1 Department of Pathology, School of Medicine, Hamadan University of Medical Sciences, Hamadan, Iran

2 Pediatrics Department, School of Medicine, Hamadan University of Medical Sciences, Hamadan, Iran

3 School of Medicine, Hamadan University of Medical Sciences, Hamadan, Iran

4 Department of Epidemiology, School of Public Health, Hamadan University of Medical Sciences, Hamadan, Iran

How to Cite: Ghasemi Basir H R, Razavi Z, Chehreghani M, Karami M, Dehghan A. Is Morning Prolactin Level Sufficient for Diagnosis of Mild Hyperprolactinemia?. J Kermanshah Univ Med Sci. 2019;23(1):e86003.
doi: 10.5812/jkums.86003.


Journal of Kermanshah University of Medical Sciences: 23 (1); e86003
Published Online: March 9, 2019
Article Type: Research Article
Received: November 2, 2018
Revised: January 8, 2019
Accepted: January 8, 2019



Taking into consideration the pulsatile secretion of prolactin, a single prolactin measurement may not be adequate to confirm abnormal prolactin level.

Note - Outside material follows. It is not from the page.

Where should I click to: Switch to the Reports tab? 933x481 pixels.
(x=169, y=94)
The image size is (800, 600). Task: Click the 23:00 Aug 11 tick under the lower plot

The present study aimed to compare prolactin serum levels in the morning and in the evening in women suspected of hyperprolactinemia.


This descriptive cross-sectional study recruited women presenting to the laboratory for measurement of prolactin. In patients with symptoms of hyperprolactinemia and elevated early morning serum prolactin, a new sample was obtained in the evening. Women with a clinical history of hyperprolactinemia, pituitary adenoma and galactorrhea were excluded. Prolactin was measured by chemiluminescence method. A P value less than 0.05 was defined as statistically significant.


From 109 women with morning hyperprolactinemia, 52 (41.71%) had normal evening prolactin levels and 57 (58.29%) had high prolactin levels in the evening. The mean percentage of reduction in prolactin levels in the evening compared to the morning, in women with normal evening prolactin was significantly more than those who had high evening prolactin levels. Of women who had normal prolactin levels in the evening, 30.77% had normal mean levels of prolactin in the morning, as well.


Prolactin levels of women were significantly higher in the morning than those in the evening. In 42% of the patients with borderline morning hyperprolactinemia (about twice the normal upper limit), evening prolactin levels return to normal. Therefore, single measurements may not be enough for the diagnosis of hyperprolactinemia and a criterion for treatment, particularly in the absence of galactorrhea in women with abnormal uterine bleeding.

1. Background

Prolactin (PRL) is a 198-amino acid protein (23-kd) produced in the lactotroph cells that constitute 20%-50% of anterior pituitary gland. Prolactin’s primary role is to promote breast milk production. However, prolactin also binds to specific receptors in the gonads, lymphoid cells, and liver (1) and therefore, it may play multiple homeostatic roles in the organism. The anatomical and physiological studies show hypothalamic and dopaminergic systems are responsible for regulating prolactin secretion (2). Serum prolactin levels will increase transiently after stress, exercise, eating, sexual intercourse, minor surgical procedures, anesthesia, thoracic trauma and acute myocardial infarction. PRL secretion may also depend on gender, age, BMI, core temperature and sex-steroid concentrations (2-6). Women experience a circadian variation in prolactin level, which depends on menstrual phase. During the follicular phase, prolactin levels rise in the late biological afternoon and during the luteal phase, prolactin concentrations peak in the late biological afternoon/early evening (7). Irregular menstruation, oligomenorrhea, amenorrhea, galactorrhea and infertility are the most important signs of hyperprolactinemia in women. Galactorrhea is seen in about 80% of women with hyperprolactinemia (8). Patients may also complain of overweight, reduced libido and mild hirsutism (3, 8, 9). Prolactin secreting adenoma (prolactinoma) is the most common cause of elevated prolactin levels greater than 200 µg/L. Lower prolactin levels may also be seen in microprolactinomas, medication side effect (antipsychotics and antidepressants), pressure on the pituitary stalk, hypothyroidism, renal failure or cirrhosis. Baseline fasting measurement of morning level is essential for evaluating increased secretion of prolactin, which is normally less than 200 µg/L. It is possible to have false positive or false negative results. In patients with increased prolactin levels (more than 100 µg/L), results may be falsely low due to measurement problems, dilution of samples is essential for accurate assessment of high levels (10). When using conventional methods for measuring prolactin, we should consider macroprolactin in the differential diagnosis of hyperprolactinemia in order to avoid unnecessary diagnostic and therapeutic interventions. Furthermore, TSH and T4 should be evaluated to rule out hypothyroidism (2).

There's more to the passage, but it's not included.